Tapi itu tidak membuat ibu-ibu itu pulang. Mereka bergerombol sebatas police line. Bergerombol melebar-memanjang. Sebagian mereka berpayung akibat terik matahari. Sebagian membawa anak-anak yang balita. Riuh mereka menggunjing pembunuhan itu.

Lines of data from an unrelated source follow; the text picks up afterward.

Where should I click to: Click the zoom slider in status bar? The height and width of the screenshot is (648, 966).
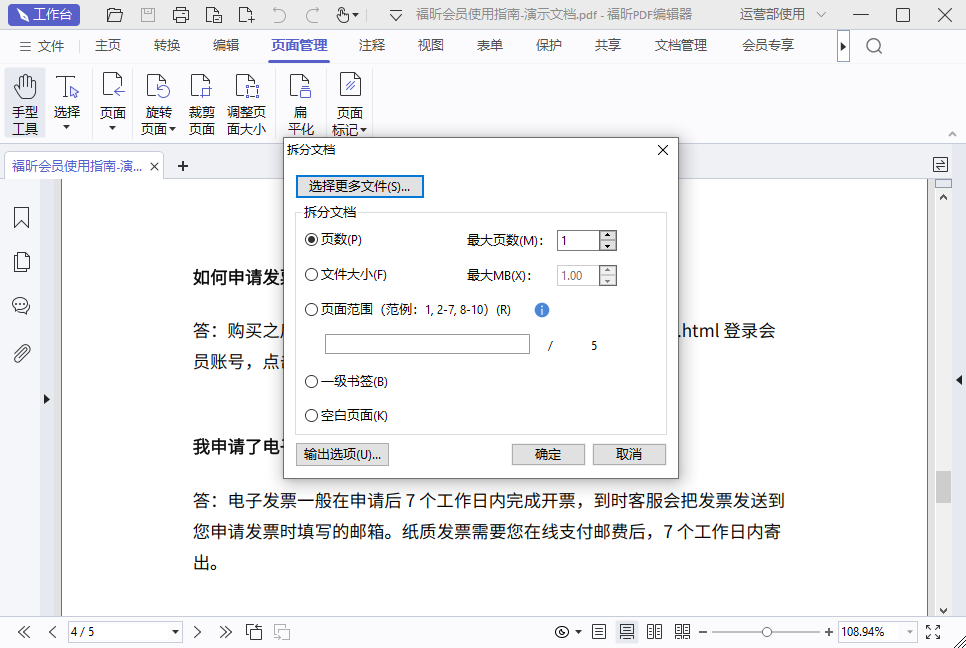point(767,632)
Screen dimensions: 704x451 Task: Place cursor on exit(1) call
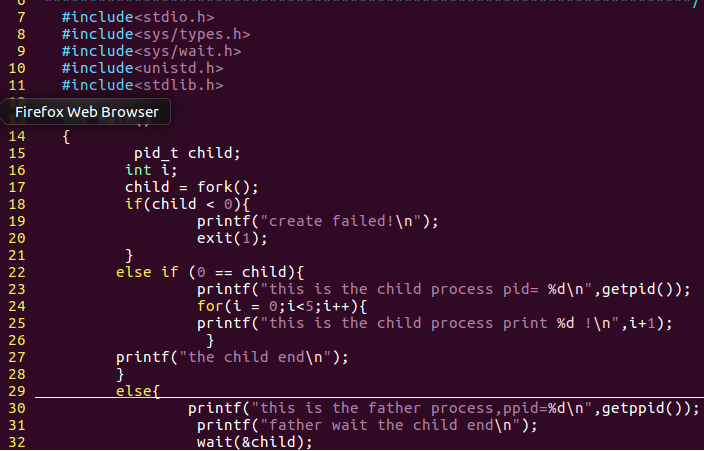[232, 238]
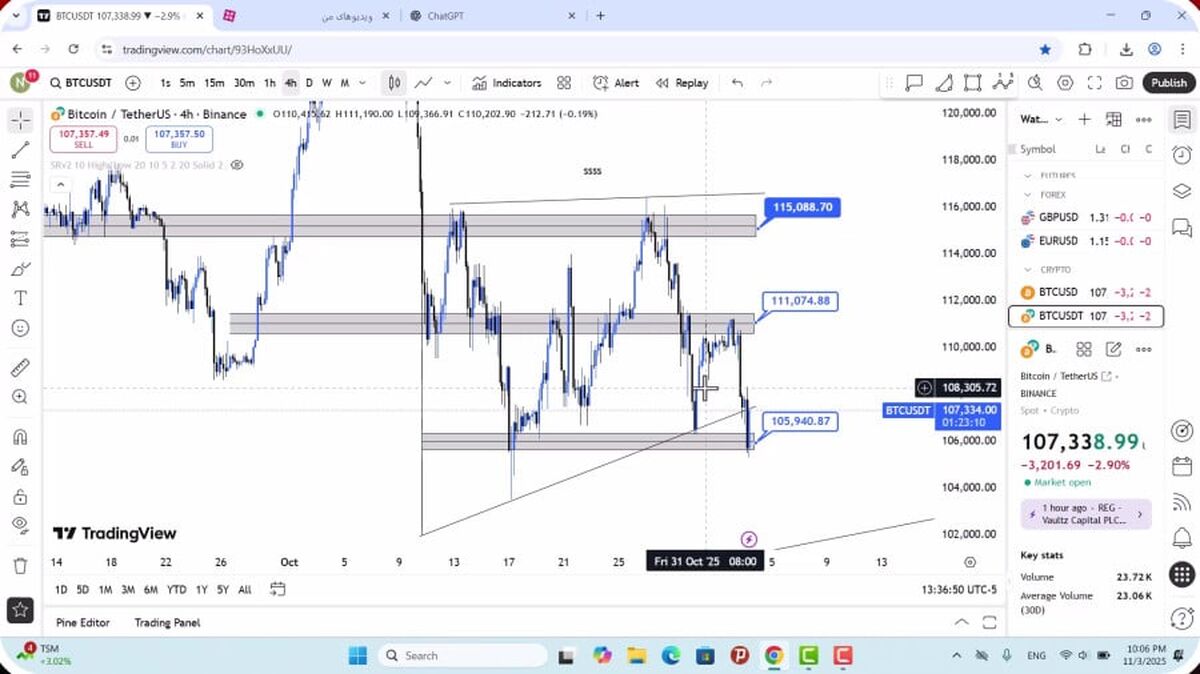Select the trend line drawing tool

point(20,150)
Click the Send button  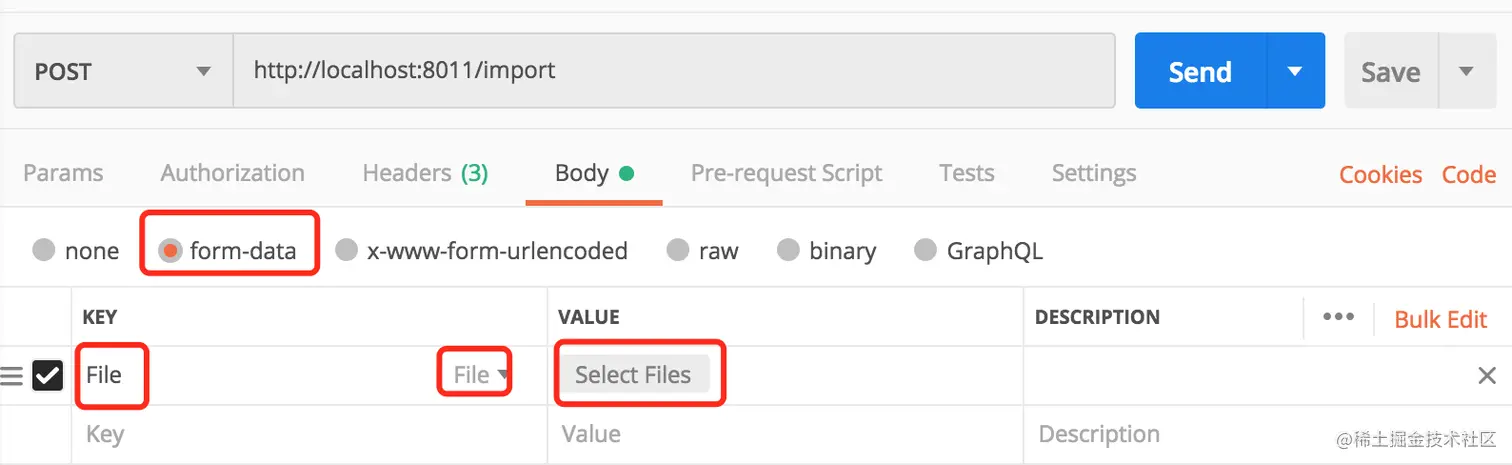point(1200,71)
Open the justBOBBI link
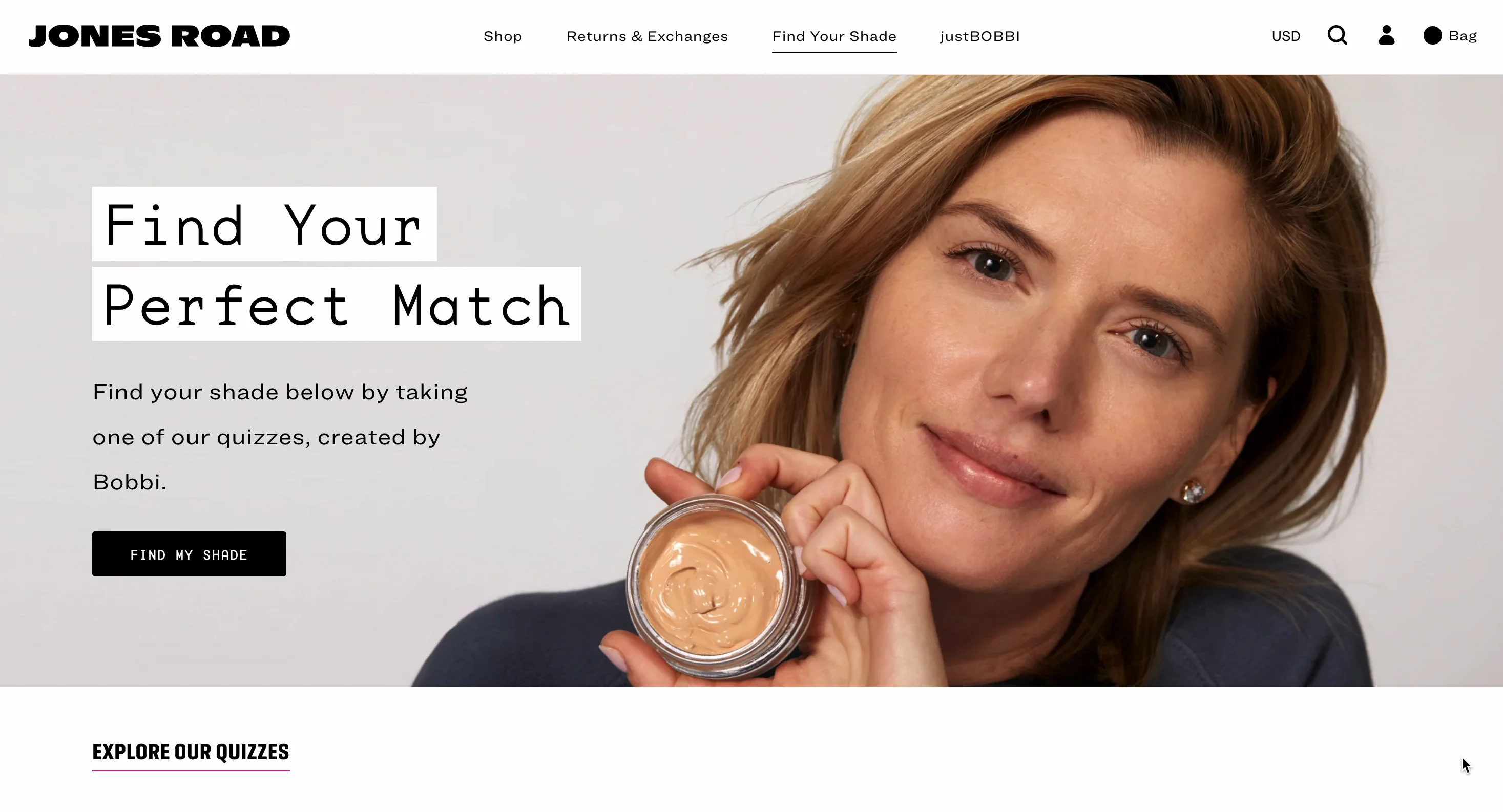Screen dimensions: 1503x812 point(980,36)
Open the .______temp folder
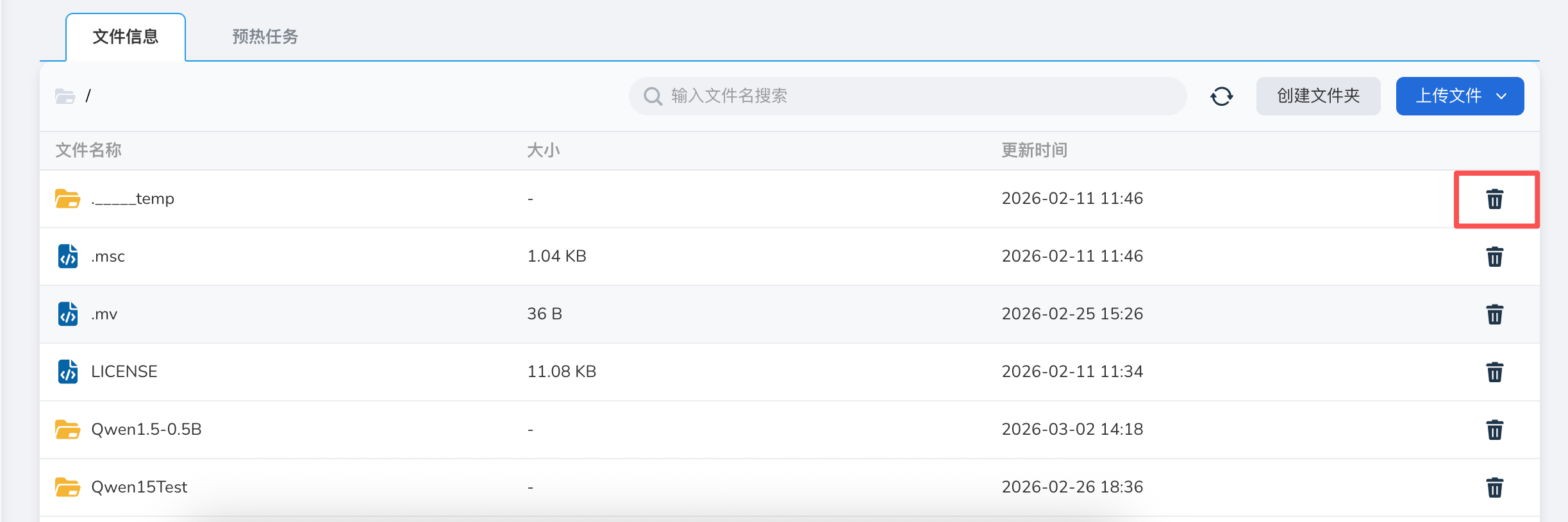The image size is (1568, 522). point(133,199)
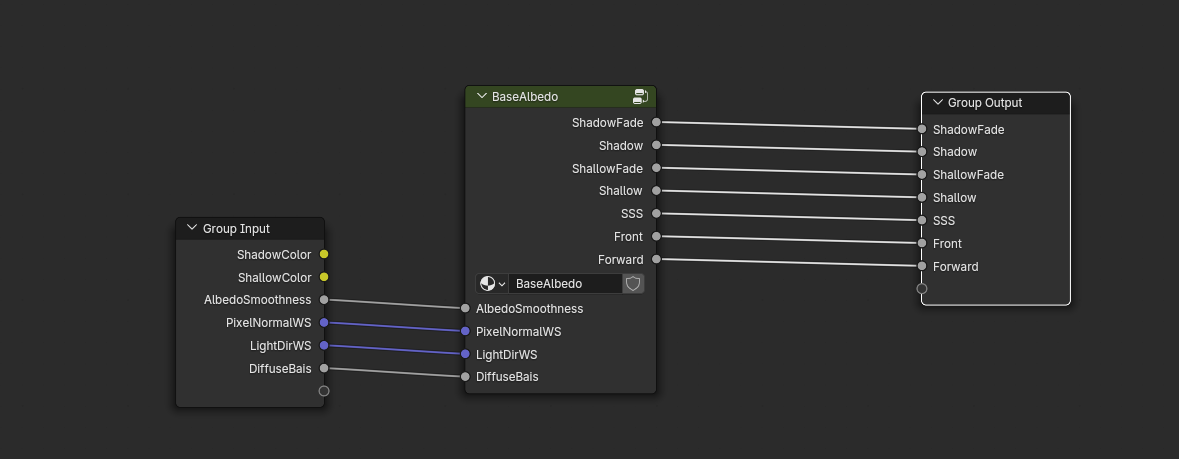Click the yellow ShallowColor socket on Group Input
The image size is (1179, 459).
click(x=324, y=277)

Padahal, dari pembatas itu adegan rekonstruksi di dalam rumah tidak kelihatan. Apalagi banyak polisi di sekitar rumah. Menghalangi pandangan penonton ke arah dalam rumah. Toh, penonton tetap di situ. Mereka sudah antre sejak pukul 08.00 WIB. Rekonstruksi dimulai pukul 10.30 WIB.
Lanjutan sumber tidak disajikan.